Die Rückkehr der Wölfe
Unerwünschter Neubürger
Die Angst geht um bei den Schafhaltern. Vieles spricht dafür, dass Wölfe wieder heimisch werden im Südwesten. Was Naturschützer freut, lässt Schäfer verzweifeln. Abhilfe schaffen soll ein vom Landesschafzuchtverband initiiertes Projekt, bei dem spezielle Schutzzäune und Herdenschutzhunde eine gewichtige Rolle spielen.
Die Schwäbische Alb könnte nicht schöner sein an diesem warmen Spätsommertag: Auf den Wachholderheiden entlang der Straße glänzen Silberdisteln und Karthäusernelken in der Sonne, Kalksteinfelsen, spitz und kantig, markieren den Albtrauf. Karg und rau ist die Landschaft, mit mageren Böden und mageren Ernten von Wiesen und Feldern. Kein Wunder, dass es hier mehr Schafe als Kühe und Schweine gibt, die Alb schon immer eine Domäne der Wander- und Koppelschäfer ist.

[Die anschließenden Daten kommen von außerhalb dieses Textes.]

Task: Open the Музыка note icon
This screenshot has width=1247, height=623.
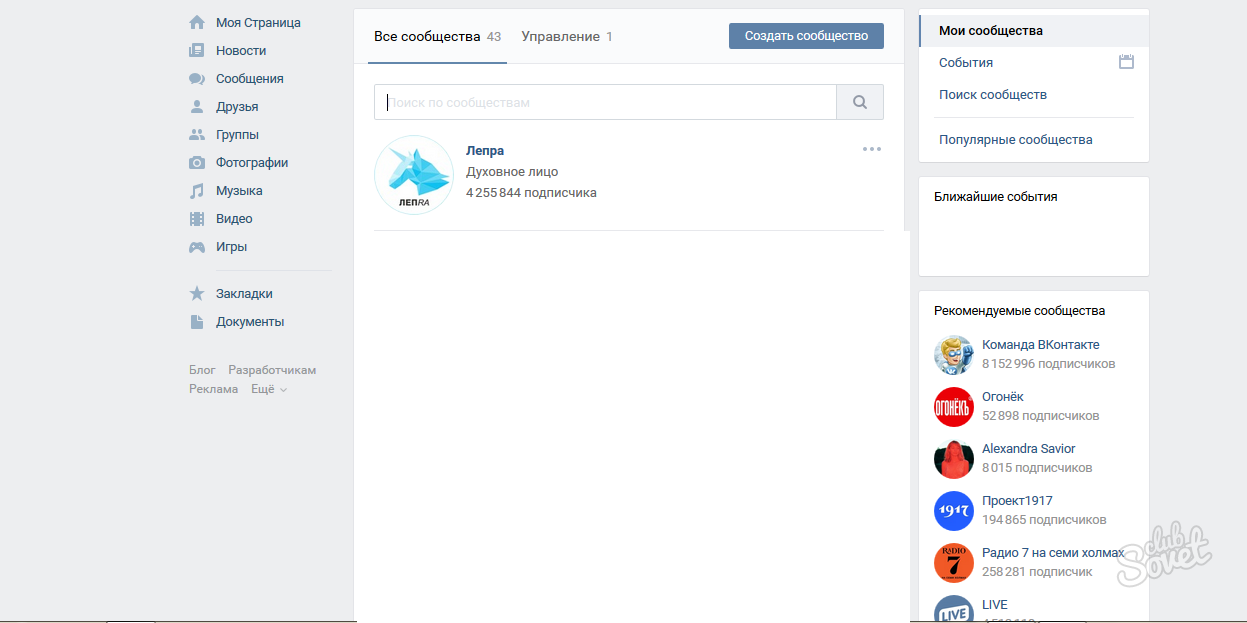Action: click(x=197, y=190)
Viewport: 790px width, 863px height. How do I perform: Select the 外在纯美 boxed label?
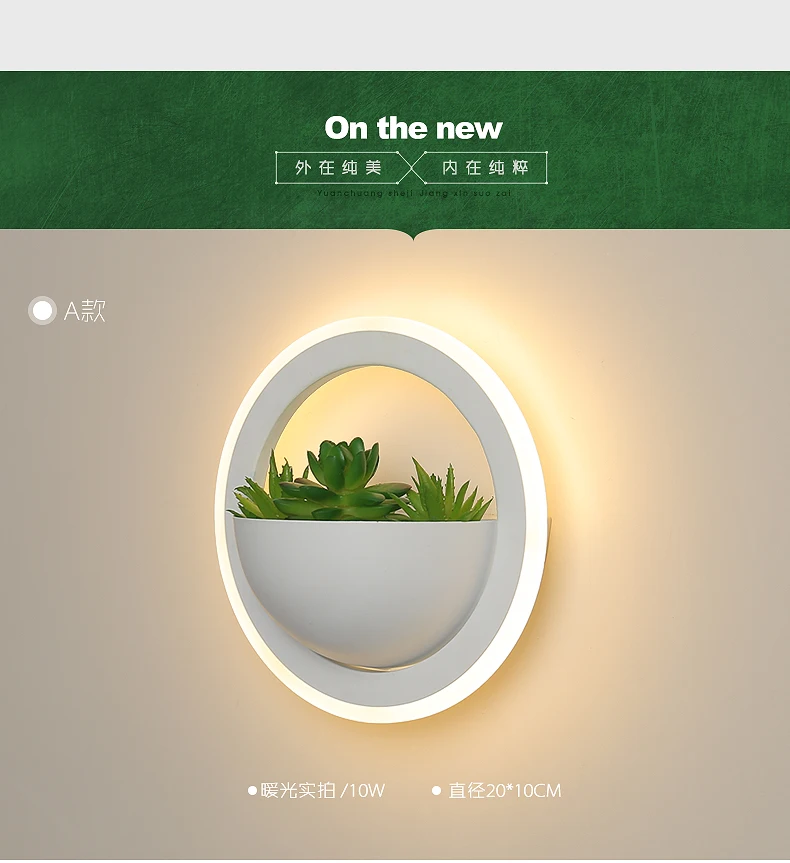coord(337,167)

Die Schafe, die unweit von Gächingen, einem Teilort von St. Johann, auf der Weide im Schatten stehen und gemütlich grasen, gehören Siegbert Lamparter. Seit 25 Jahren züchtet der 57-jährige Schäfermeister Schafe. Er schwört auf die Fleischrasse Texel. Die hellbeigen, muskulösen Tiere seien einfach zu halten, genügsam und lieferten gute Fleischqualitäten, ohne dass man die Lämmer dafür mit Kraftfutter mästen muss.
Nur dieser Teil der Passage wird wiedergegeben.